In his iconic 1908 oil-paint masterwork, The Kiss, Klimt uses several distinct Art Nouveau elements like swirls, circles, and floral designs.
3. Josef Hoffmann
Celebrated architect Josef Hoffmann was a co-founder of the Wiener Werkstätte design movement and an Art Nouveau pioneer. He is well-known for designing furniture, jewelry, metalwork, and textiles.
In his creations you’ll come across several Art Nouveau architecture elements, including parabolic curves and nature-inspired interiors.
The Stoclet Palace in Brussels, built in the Vienna Secession style, boasts artistic windows, upright balustrades, and other Art Nouveau flourishes.
4. Louis Comfort Tiffany
Artist and designer Louis Comfort Tiffany was a leading proponent of the Art Nouveau movement in the United States. He promoted opalescent window glass art and developed a new iridescent type of glassware called ‘Favrile.’
His creations boast nature-inspired elements like peacocks, butterflies, and flowers. Tiffany studio’s magnificent stained-glass lampshades symbolize the luxury and splendor typical of the Art Nouveau movement.
5. Henri de Toulouse-Lautrec
French artist Henri de Toulouse-Lautrec is famous for his one-of-a-kind Art Nouveau posters. He drew inspiration from the Japanese ukiyo-e prints.
Lautrec’s posters frequently portrayed bohemian Montmartre entertainers as celebrities and elevated lithography as high art. He also gained traction for his idyllic portrayal of the Parisian underworld.
Lautrec’s famous 1892 Le Divan Japonais poster encapsulates the Art Nouveau style in its sensual subject depiction and sweeping curves.
FAQs about Art Deco and Art Nouveau
Here are the answers to some common questions you may have about Art Deco and Art Nouveau:
1. Can Art Deco Be Mixed with Art Nouveau?
Yes, Art Deco and Art Nouveau have been used alongside each other in modern decorative design. Contemporary art frequently merges geometric Art Deco patterns with the organic shapes and curves of Art Nouveau.
Eclectic Art Deco designs are common in interior design today, you’ll often find them complementing natural plant life in office spaces. Some modern residential spaces employ interior design that nods to Art Nouveau.
Both styles remain relevant and continue to evolve as new trends emerge.
2. What Is Art Moderne?
Art Moderne (an American art movement of the 1930s and 40s) was the style that succeeded Art Deco and is considered a later phase of the artistic movement.
It comprises a horizontal design, focusing on movement and smoothness, underscored by bold and brassy themes.
In contrast, Art Deco highlights vertical patterns and geometric shapes.

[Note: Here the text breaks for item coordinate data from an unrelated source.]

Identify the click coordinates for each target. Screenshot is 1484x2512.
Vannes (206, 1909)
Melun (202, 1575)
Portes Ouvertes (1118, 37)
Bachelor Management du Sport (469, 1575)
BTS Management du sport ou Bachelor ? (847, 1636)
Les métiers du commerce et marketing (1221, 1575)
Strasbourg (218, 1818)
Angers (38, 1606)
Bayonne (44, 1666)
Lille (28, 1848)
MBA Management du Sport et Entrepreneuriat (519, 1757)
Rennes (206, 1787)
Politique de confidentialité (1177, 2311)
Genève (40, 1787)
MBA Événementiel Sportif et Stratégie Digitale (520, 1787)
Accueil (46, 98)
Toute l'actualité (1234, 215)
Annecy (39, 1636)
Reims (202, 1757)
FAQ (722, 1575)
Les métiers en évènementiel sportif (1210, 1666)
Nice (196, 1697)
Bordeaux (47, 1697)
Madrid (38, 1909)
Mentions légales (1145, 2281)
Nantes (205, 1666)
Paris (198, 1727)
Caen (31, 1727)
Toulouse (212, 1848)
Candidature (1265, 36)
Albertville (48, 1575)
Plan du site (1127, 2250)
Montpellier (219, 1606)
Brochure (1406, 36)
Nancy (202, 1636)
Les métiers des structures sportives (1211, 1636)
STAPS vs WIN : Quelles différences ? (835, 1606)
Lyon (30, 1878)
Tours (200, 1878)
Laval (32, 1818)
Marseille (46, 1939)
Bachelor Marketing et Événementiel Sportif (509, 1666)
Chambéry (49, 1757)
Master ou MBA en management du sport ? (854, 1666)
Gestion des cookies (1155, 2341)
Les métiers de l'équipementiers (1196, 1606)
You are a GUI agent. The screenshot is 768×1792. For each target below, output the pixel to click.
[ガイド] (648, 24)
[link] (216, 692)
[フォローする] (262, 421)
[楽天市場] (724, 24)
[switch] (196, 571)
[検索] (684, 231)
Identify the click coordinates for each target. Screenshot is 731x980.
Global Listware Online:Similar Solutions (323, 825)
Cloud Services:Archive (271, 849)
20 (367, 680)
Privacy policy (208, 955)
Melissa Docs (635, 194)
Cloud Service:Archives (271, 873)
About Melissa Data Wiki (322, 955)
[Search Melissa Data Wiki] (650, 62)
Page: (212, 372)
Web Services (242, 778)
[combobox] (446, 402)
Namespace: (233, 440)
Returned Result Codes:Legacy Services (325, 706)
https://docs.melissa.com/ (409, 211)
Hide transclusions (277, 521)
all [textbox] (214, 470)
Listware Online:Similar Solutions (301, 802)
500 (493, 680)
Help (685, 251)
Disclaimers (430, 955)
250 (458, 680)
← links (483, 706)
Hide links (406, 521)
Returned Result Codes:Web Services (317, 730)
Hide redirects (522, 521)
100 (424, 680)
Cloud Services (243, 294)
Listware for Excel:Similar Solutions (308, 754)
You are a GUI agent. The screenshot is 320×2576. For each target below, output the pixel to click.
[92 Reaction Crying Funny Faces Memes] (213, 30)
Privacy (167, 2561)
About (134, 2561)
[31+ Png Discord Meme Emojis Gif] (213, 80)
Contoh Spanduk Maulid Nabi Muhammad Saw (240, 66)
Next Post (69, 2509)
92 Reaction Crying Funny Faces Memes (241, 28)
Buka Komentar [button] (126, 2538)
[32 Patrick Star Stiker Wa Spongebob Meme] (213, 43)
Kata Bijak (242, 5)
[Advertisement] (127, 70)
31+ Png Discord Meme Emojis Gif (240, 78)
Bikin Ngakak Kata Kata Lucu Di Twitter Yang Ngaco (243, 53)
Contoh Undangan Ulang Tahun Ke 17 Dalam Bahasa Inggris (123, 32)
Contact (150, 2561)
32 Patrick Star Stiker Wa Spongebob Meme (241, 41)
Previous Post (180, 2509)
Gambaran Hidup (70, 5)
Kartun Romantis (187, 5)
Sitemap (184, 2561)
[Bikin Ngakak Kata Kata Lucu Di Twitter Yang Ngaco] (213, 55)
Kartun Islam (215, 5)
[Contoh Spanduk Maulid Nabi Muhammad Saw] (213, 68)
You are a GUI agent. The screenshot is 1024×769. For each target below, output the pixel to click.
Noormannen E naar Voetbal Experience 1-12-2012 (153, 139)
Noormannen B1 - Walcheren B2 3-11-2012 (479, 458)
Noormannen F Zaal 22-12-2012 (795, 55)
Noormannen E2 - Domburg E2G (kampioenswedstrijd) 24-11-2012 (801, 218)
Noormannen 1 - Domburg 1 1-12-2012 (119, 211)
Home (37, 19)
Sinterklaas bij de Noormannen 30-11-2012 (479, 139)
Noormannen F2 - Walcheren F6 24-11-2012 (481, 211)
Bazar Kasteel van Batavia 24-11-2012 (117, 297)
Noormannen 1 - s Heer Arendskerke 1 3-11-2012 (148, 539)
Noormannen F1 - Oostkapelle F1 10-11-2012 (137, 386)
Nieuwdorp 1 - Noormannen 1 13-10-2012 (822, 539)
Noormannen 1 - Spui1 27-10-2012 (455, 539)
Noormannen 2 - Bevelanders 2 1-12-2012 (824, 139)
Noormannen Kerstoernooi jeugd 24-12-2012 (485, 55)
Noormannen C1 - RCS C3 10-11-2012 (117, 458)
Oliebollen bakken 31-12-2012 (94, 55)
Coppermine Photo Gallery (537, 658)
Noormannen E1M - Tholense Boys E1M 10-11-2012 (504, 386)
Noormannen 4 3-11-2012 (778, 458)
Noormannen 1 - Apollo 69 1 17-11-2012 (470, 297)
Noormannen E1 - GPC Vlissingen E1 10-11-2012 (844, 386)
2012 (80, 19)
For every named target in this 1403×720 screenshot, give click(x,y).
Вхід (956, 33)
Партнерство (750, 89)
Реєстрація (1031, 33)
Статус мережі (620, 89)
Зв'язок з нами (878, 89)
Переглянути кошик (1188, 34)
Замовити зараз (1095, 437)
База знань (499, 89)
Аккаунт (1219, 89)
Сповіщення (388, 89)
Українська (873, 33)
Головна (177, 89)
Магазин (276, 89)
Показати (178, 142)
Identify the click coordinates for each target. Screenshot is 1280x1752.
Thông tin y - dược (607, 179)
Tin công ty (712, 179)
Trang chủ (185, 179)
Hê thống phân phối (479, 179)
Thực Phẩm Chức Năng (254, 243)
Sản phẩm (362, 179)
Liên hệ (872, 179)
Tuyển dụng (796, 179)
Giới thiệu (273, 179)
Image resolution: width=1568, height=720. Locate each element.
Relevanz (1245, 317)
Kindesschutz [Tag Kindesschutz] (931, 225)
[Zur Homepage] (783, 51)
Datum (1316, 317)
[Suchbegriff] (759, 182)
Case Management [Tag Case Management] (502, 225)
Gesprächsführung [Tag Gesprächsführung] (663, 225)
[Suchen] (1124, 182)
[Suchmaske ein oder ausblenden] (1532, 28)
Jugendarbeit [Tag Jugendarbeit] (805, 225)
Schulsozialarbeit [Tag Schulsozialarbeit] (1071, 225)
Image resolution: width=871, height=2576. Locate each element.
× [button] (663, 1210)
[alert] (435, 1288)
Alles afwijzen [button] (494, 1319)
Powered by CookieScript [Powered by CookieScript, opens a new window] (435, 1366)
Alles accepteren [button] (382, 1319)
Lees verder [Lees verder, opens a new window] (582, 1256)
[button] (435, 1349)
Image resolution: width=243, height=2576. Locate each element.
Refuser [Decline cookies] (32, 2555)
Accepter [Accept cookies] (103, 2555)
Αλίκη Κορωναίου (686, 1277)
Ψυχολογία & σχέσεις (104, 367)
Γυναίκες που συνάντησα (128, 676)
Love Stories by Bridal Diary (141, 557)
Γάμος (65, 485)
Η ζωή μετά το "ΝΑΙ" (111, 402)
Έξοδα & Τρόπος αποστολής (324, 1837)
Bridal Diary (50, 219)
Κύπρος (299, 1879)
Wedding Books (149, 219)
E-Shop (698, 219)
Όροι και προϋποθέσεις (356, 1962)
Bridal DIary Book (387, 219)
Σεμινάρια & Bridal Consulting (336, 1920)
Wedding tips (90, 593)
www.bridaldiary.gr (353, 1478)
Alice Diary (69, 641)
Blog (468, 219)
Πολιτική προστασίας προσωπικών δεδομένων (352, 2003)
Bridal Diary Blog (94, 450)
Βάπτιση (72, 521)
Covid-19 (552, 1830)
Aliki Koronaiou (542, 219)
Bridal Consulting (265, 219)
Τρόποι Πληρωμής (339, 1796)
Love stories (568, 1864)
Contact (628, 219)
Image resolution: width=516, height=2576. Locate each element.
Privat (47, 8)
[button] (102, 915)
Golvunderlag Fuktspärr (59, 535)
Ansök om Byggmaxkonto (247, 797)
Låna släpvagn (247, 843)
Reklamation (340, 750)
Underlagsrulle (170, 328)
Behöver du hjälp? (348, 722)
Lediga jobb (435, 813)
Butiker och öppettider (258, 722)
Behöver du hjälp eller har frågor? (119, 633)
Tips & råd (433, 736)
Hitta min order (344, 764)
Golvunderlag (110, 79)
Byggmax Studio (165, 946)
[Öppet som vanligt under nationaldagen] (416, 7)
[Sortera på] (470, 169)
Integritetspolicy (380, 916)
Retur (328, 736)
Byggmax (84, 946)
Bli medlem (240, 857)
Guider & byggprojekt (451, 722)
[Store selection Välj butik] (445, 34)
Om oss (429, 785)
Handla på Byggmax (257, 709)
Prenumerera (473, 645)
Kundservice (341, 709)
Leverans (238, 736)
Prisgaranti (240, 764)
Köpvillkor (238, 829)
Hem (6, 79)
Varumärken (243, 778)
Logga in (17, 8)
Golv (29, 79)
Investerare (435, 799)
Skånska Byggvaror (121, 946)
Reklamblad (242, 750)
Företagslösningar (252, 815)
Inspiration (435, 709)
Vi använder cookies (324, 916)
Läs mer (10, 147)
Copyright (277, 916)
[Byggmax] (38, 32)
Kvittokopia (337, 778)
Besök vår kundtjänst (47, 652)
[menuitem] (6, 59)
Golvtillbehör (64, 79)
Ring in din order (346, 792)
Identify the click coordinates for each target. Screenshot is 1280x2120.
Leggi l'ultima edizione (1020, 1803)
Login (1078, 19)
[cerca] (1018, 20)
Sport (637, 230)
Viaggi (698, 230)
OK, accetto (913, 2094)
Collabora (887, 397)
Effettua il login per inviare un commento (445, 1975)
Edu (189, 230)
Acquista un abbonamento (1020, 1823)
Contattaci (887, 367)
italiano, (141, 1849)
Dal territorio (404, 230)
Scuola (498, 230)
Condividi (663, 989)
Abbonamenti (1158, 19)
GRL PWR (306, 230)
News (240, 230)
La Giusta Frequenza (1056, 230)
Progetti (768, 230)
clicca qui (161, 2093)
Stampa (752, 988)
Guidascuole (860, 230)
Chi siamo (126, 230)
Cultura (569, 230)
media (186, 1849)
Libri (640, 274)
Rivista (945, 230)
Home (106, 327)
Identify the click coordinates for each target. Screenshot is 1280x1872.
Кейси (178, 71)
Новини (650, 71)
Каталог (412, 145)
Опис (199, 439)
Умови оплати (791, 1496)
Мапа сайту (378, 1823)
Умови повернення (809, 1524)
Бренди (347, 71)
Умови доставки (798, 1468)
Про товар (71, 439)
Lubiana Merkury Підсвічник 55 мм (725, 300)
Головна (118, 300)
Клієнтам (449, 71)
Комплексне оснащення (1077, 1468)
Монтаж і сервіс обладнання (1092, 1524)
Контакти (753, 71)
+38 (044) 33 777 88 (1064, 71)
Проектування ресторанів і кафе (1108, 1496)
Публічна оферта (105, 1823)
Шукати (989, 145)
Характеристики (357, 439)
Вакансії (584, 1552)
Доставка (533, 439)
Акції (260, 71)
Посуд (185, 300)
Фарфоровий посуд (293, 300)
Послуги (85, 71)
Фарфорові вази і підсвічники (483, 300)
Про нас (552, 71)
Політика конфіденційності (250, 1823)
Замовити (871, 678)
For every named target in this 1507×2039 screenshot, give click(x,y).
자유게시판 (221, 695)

3. Did Modern Art Replace Art Deco?
In a way, it did.
Following the Great Depression of the 1930s, modern materials, rich textiles, and luxurious furniture became unaffordable for Art Deco enthusiasts.
The advent of modern architecture, pioneered by Le Corbusier and the German Bauhaus movement, furthered Art Deco’s decline in Europe.
Architecture schools also began replacing the aesthetics of Art Deco with the emerging modern style. However, Art Deco isn’t completely dead and can occasionally be seen in elements of modern interior design.
Art Deco and Art Nouveau were groundbreaking styles that laid the foundation for modern art. To this day, some of the most collectible contemporary artworks feature borrowed elements from both these styles.